§ **Passage to read**
* * *

Driving toward equitable health
A few years ago, Dr. Antoine Keller, a cardiac surgeon based in Louisiana, began documenting the prevalence and impact of structural heart disease among patients within minoritized communities. The reason: Significant health disparities that plague minority populations.
As evidence, Black Americans are 30 percent more likely to die from heart disease than non-Hispanic whites.1 “Why is that?” Dr. Keller said, “part of the reason is we don’t even know who among us has heart disease.” He explained the legacy problem of systemic barriers prevent too many heart patients from minority communities from being counted, diagnosed, and properly treated.
In 2019, he launched a program called Heart Sense in southern Louisiana and Medtronic took notice. That’s because it’s one of the several programs that align with the company Mission — and it is committed to addressing health inequity with a grassroots approach connecting with underserved, sometimes unacknowledged structural heart patients. The grassroots organization conducts programs that can reveal the true prevalence of structural heart disease in disadvantaged communities. And they’re helping to raise the level of understanding among patients and primary care providers. They also evaluate patients to help not only to track prevalence but to encourage proper medical follow up.
Dr. Keller’s group ventured into local churches, community centers, and other places neighbors would congregate within southern Louisiana to educate people on heart disease risks and the technology that could potentially save their lives. And what’s as important is the data. His study has collected data so far from roughly 500 members of minoritized communities to help put the problem of health inequity into quantitative and qualitative terms.
It starts with the data
The data collected is information Medtronic can use to help address health disparities. And to that end, Heart Sense is one of several programs/ external research studies the company is supporting to gain imperative patient data and collaborate on peer-to-peer education that expands the patient knowledge of health risks and life-saving technological solutions.
Dr. Sylvia Bartley, Senior Director of Health Equity and co-chair of the newly formed Medtronic Health Equity Advisory Committee, said information from such programs is vital to understand the racial disparities that lead to inequitable care — and to provide appropriate technology for proper treatment. “You can’t ignore the facts,” she said.

* * *

§ **Data provided**

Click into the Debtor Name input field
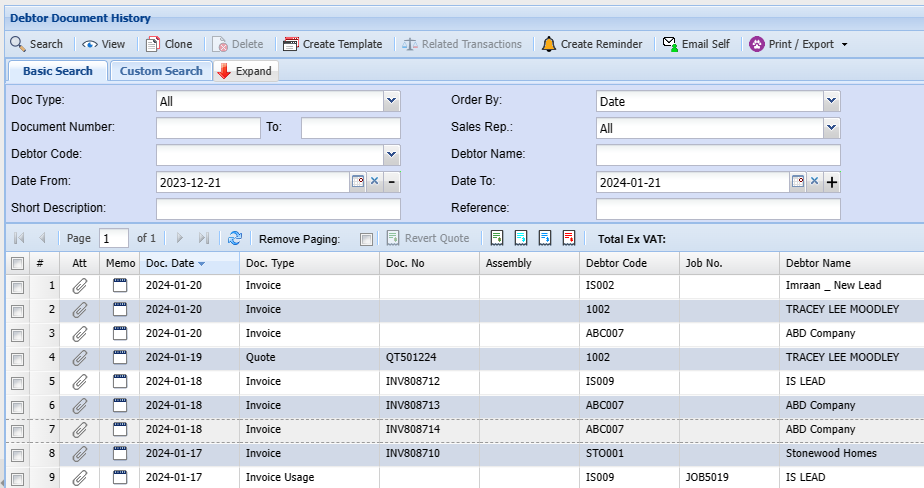 [x=718, y=155]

* * *

§ **Required work**
Please pick up the article on health equity in heart care at the point where it stops and continue it. The listing is not needed for anything here.

§ **Exercise result**
The data in the Black community, for example, shows the impact of racial bias. Colorectal cancer mortality rates are more than 40% higher for the black population,2 the prevalence of obesity and diabetes is highest among non-white people,3,4 and hypertension disproportionately impacts Black Americans.1
“As we collect information, we can then extrapolate that data against our strategic plan and see how many people we will impact,” Bartley said. “And because we are doing this for the right reasons — our Mission — and we want this to be sustainable it helps the community and it makes a strong business model to get our life-saving technology to those who need it long-term.”
Another part of the long-term strategy involves working with programs that assess the scope of the health equity gap in a particular minoritized community. The Medtronic Neuromodulation business has conducted research to understand the reasons behind gaps in outcomes between people of color and the White community for those with Parkinson’s Disease and chronic pain. This data provides the business with a better sense of the barriers to timely diagnosis and quality care and helps our customers to address identified gaps.
It’s a bottoms-up, community-focused approach to finding meaningful solutions for patients who might not get the quality care they need.
Karen Shehade, Sr. Program Director for Medical Affairs, Americas Region, also co-chairs the Health Equity Advisory Committee. She explained the approach is really relying on that first person access.
Getting into the underserved areas in minoritized communities through programs run by people who’ve already earned the trust of potential patients is essential. They are informed on the impact of specific diseases and needs and can disseminate the right information and then introduce or expand the use of our life-saving technology. Shehade said, “we need the information to assess the greatest need and demonstrate how best we should solve for this problem.”
The programs Medtronic are supporting — or considering ― are at the beginning stage of this work. But the Health Equity Advisory Committee hopes this collective work will finally help reduce health disparities within communities that’ve endured the legacy of inequitable care for far too long.